小さな家で十二人の子を育てているという彼女の大らかで含蓄のある言葉が要所要所にはさまれて物語をあるべき道へと誘導する。「子どもには子どもが必要」「どんな薬より笑うのが良い」「ふりをするのは子どもの何よりの楽しみ」……
貧しい生活資金からメアリに縄跳びを与え、パンとミルクを差し入れし(久しぶりに牛乳をごくごく飲みたくなったものだ!)、クレイヴン氏に帰館をうながす手紙を書いた。この物語で彼女のはたした役割は大きい。

 「わたし、男の子ってよくわからないんだけど……」メアリは、少しずつ話しだした。「あなたは、もし秘密の話を聞いたら、その秘密をちゃんと守れる? これはね、すごくだいじな秘密なの。もしだれかに見つかったりしたら、どうすればいいのか、わたし、わからない。きっと死んじゃうと思う!」メアリは最後のひとことに激しい気持ちをこめて言った。

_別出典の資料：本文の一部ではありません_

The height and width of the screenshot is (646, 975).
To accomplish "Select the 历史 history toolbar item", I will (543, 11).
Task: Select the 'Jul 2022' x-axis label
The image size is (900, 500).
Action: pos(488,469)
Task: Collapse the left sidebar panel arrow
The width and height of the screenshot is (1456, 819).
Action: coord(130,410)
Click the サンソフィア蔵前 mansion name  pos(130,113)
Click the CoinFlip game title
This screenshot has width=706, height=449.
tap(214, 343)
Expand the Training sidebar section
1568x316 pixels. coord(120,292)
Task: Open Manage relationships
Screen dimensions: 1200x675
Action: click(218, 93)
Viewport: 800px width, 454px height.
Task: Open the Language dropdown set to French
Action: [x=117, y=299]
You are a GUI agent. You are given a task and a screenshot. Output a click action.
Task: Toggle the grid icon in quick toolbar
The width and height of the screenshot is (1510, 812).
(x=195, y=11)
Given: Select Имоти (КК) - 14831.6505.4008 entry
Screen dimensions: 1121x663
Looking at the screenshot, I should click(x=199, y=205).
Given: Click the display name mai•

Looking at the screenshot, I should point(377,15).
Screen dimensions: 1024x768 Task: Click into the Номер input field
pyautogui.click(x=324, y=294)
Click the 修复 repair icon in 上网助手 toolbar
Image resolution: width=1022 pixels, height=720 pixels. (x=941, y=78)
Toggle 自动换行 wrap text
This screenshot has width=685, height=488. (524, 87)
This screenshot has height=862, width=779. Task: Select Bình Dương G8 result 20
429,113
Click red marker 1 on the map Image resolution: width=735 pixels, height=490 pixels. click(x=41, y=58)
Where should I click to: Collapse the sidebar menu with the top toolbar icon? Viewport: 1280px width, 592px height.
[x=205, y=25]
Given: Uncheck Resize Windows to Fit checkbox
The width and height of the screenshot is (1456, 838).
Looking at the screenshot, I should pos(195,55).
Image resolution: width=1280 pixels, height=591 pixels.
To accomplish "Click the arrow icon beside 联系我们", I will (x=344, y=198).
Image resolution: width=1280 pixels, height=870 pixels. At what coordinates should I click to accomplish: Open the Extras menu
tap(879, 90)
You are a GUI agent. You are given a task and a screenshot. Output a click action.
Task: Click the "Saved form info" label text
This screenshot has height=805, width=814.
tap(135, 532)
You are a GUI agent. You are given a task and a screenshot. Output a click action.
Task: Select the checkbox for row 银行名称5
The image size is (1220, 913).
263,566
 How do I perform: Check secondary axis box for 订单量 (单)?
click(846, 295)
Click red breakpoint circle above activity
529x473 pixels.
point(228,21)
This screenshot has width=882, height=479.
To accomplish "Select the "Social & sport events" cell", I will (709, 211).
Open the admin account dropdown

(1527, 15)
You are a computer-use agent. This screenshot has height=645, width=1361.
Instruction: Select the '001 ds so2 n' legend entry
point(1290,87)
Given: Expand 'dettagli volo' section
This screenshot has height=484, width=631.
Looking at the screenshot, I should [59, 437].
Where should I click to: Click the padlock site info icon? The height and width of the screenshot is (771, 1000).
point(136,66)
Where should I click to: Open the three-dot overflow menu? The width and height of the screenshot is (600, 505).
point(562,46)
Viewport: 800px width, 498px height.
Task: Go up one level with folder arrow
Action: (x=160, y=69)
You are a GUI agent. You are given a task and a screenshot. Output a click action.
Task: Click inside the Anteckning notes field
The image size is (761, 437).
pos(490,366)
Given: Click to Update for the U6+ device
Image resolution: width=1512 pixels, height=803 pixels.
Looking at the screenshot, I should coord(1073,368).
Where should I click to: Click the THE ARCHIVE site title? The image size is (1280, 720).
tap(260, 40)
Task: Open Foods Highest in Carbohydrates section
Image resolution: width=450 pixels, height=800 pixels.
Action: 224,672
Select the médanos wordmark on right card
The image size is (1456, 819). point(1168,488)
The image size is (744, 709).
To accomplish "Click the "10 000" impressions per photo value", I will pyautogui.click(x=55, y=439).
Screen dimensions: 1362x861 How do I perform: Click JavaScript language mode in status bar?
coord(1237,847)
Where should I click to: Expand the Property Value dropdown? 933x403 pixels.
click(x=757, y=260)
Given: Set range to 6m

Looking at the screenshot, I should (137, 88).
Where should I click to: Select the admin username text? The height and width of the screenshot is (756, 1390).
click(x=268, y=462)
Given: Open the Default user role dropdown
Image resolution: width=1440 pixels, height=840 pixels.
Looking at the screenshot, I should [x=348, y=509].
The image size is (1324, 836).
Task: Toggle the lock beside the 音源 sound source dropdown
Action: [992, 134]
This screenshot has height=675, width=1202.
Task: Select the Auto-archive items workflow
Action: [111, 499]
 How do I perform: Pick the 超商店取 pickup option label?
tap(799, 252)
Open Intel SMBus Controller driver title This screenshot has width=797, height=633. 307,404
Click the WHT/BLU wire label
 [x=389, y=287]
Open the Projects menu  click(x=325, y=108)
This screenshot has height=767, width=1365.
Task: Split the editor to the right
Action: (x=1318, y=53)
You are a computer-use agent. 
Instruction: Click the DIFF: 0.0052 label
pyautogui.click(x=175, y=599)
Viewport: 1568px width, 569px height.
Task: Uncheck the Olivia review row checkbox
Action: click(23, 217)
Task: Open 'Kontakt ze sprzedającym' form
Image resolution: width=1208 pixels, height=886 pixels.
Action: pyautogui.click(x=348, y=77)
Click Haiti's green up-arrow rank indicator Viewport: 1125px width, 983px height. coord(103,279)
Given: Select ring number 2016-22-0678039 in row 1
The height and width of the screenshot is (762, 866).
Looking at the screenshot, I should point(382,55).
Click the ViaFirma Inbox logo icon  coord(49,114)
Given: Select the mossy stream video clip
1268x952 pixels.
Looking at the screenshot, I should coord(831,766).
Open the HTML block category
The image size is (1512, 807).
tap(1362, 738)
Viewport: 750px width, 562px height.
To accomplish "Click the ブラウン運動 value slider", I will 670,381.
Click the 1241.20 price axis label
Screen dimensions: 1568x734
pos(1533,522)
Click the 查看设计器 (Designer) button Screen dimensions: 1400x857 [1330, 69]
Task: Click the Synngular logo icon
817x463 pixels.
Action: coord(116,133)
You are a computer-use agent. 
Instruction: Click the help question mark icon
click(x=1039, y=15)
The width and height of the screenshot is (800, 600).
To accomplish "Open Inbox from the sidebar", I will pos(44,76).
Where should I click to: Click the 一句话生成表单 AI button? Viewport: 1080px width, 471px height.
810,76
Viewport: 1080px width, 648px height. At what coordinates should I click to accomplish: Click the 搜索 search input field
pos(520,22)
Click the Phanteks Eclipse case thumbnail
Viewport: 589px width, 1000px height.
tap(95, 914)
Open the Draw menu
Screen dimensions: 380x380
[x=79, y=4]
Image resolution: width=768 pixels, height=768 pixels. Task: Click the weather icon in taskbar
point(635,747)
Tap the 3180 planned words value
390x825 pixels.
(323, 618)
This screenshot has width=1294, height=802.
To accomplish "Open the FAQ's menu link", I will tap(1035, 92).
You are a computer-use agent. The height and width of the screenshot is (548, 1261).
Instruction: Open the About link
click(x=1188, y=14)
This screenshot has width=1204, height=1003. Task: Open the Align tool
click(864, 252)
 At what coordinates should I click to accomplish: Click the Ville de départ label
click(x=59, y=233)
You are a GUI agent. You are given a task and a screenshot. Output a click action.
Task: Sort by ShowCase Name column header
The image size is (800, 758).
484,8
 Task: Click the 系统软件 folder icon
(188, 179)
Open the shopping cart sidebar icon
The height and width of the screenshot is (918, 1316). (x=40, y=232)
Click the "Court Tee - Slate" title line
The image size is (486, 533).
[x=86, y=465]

とにかく名場面が目白押しの楽しい読み物だったのは嬉しい誤算。
自分のいちばんのお気に入りは、夜半にヒステリーをおこして泣きわめいているコリンの部屋にメアリが乗りこんで一喝する場面。わがままな暴君に暴君を対峙させるこの場面、著者はメアリも直情的に行動したにすぎないと諧謔的に書く。子ども相手に語り聞かせようとする児童書らしからぬ筆致が自分をニヤニヤさせたのである。
小説的には細部に気になる点がないわけではない。英文学の一つのキーワード「ヒース」は頻出するのに、メアリは屋敷の敷地外までは踏み出さない。そのあたりのことは梨木香歩さんの『秘密の花園ノート』に書かれているだろうか。
翻訳は土屋京子さん(ハ・ジン『待ち暮らし』の訳者だった)。インドでは仏頂面で貧相な少女だったメアリが、ヒースの風に吹かれるごとに生気を取り戻し、たくましくなっていくにつれて訳文も目に見えて軽やかになっていく。ざっと見ただけだが、新潮文庫の旧版(昭和29年刊)はさすがに古くて、ここまでの清新な「春っぽさ」は再現されていないようだった。

この一週間、この本そのものが自分にとっての「秘密の花園」のようなものだった。これが『忘れられた花園』にどうつながっているかなんて、もうどうでもいい。